# Texte fourni
.....

Notes et impressions d’une parisienne/07

La bibliothèque libre.


Les Débuts de Pierre Loti


2 novembre 1898.


Madame Nelly Lieutier, l’auteur de l’Oiseau de Proie parisien, de la Femme du Renégat, de la Fille de l’Aveugle, de l’Oncle Constantin, pour ne nommer que les plus connus parmi ses nombreux livres, est la tante de Pierre Loti (Julien Viaud), dont on représentera demain, chez Antoine, un drame : Judith Renaudin, qui préoccupe toute la grande presse.

C’est à qui se procurera ce qu’en style de métier nous appelons un « tuyau ». On court interviewer l’auteur, les interprètes, le couturier, pourquoi pas même les machinistes et le souffleur ? Le tic particulier de Mlle Z… et le bon mot de X… sont des événements. On épluche, on commente, tout devient prétexte à papotage, à racontars de concierge.

C’est une douce manie, mais il paraît que le public aime ça, et les marchands d’articles sont bien obligés de tenir ce « bibelot dernier cri », puisque les directeurs de journaux ne veulent plus entendre parler d’un autre genre.

.....

# Données enregistrées
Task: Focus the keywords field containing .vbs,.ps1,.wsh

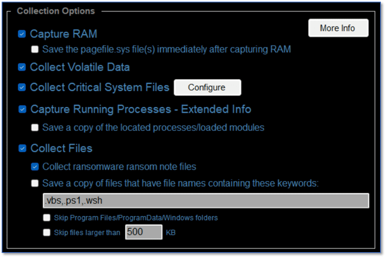Action: coord(206,201)
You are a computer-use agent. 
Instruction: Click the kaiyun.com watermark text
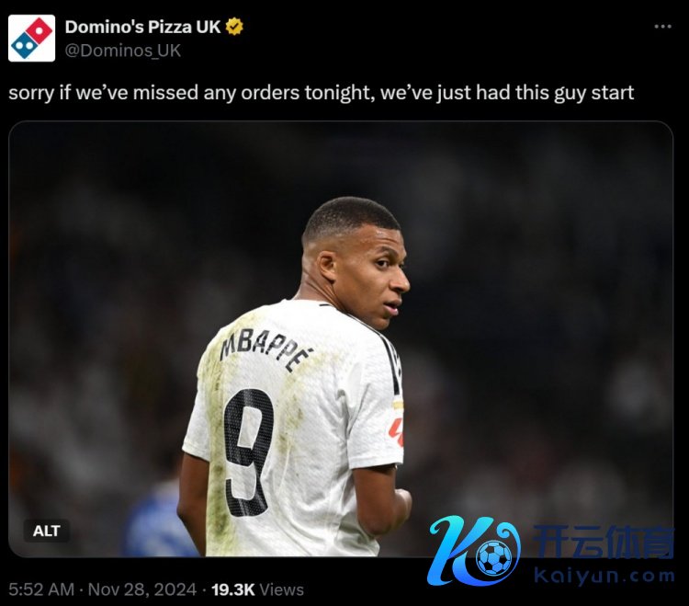pyautogui.click(x=604, y=576)
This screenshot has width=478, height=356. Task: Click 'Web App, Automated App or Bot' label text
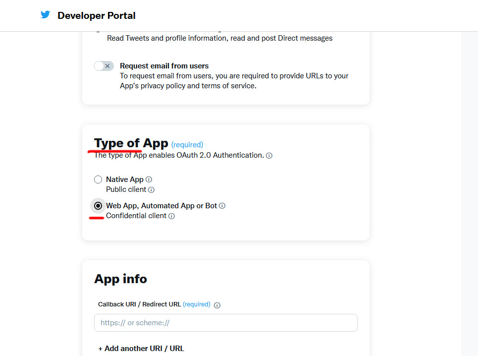(x=161, y=206)
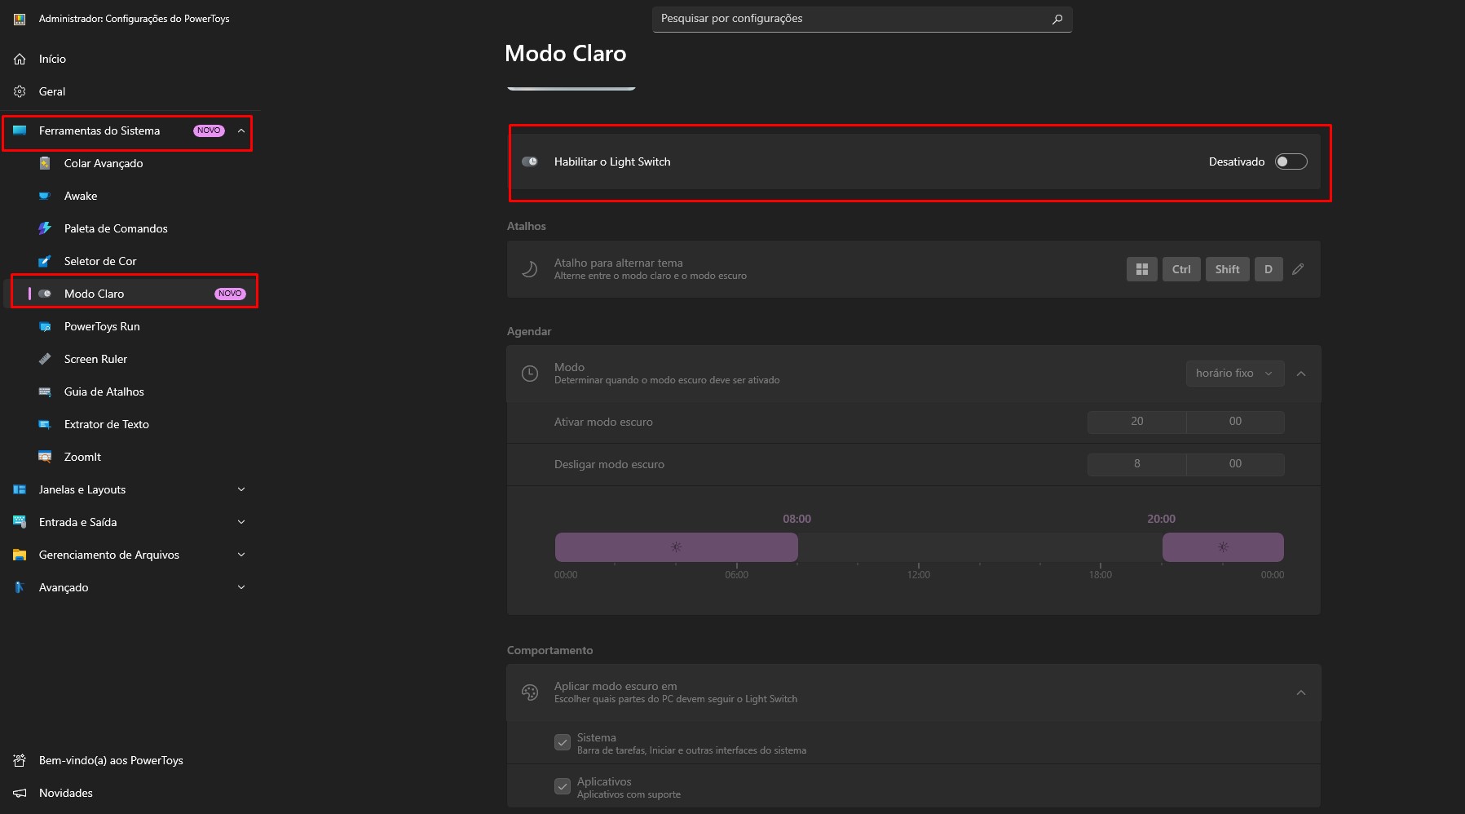Viewport: 1465px width, 814px height.
Task: Uncheck the Sistema checkbox
Action: click(562, 741)
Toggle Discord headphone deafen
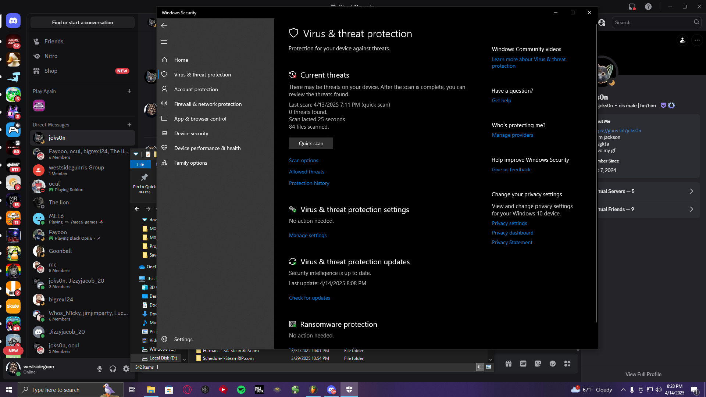 (113, 369)
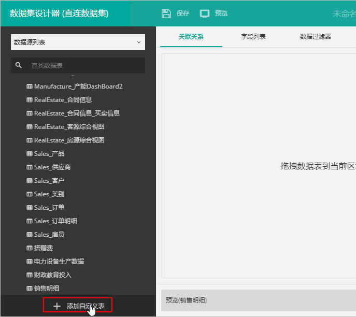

.....

# Problèmes à résoudre
1. Repérez dans les enregistrements toutes les lignes où figure la chaîne « Task », puis recopiez chacune d'elles.
2. Poursuivez le texte sur les débuts de Pierre Loti en reprenant juste après sa dernière phrase.

# Résultats
1.
Task: Focus the keywords field containing .vbs,.ps1,.wsh
This screenshot has width=478, height=356. Task: Click 'Web App, Automated App or Bot' label text
Task: Uncheck the Sistema checkbox

2.
— Ma parole, disait l’autre jour devant moi un de nos meilleurs dramaturges, ils finiront par interviewer le pompier de service.

Enfin, puisque mode il y a, je me suis livrée, moi aussi, à une petite enquête, et c’est à Nelly Lieutier que j’ai demandé quelques détails sur la prime enfance de Loti, dont la pièce du théâtre Antoine jette le nom dans l’actualité.

Grande, les cheveux ondés, Mme Nelly Lieutier m’accueille avec une parfaite bienveillance. Elle me rappelle un peu le profil de la châtelaine de Nohant, de George Sand. Mme Lieutier est une vaillante de la plume ; elle collabora à nombre de revues, et le catalogue de ses œuvres à la Société des Gens de lettres, à laquelle elle appartient, est fort important.

Enfin, l’Académie accorda l’an passé le prix Lambert à son dernier roman : l’Oncle Constantin.

Signe distinctif : Mme Lieutier est officier de l’Instruction publique. C’est, de plus, une bonne féministe, qui soutient souvent, par ses écrits, les causes justes des revendicatrices.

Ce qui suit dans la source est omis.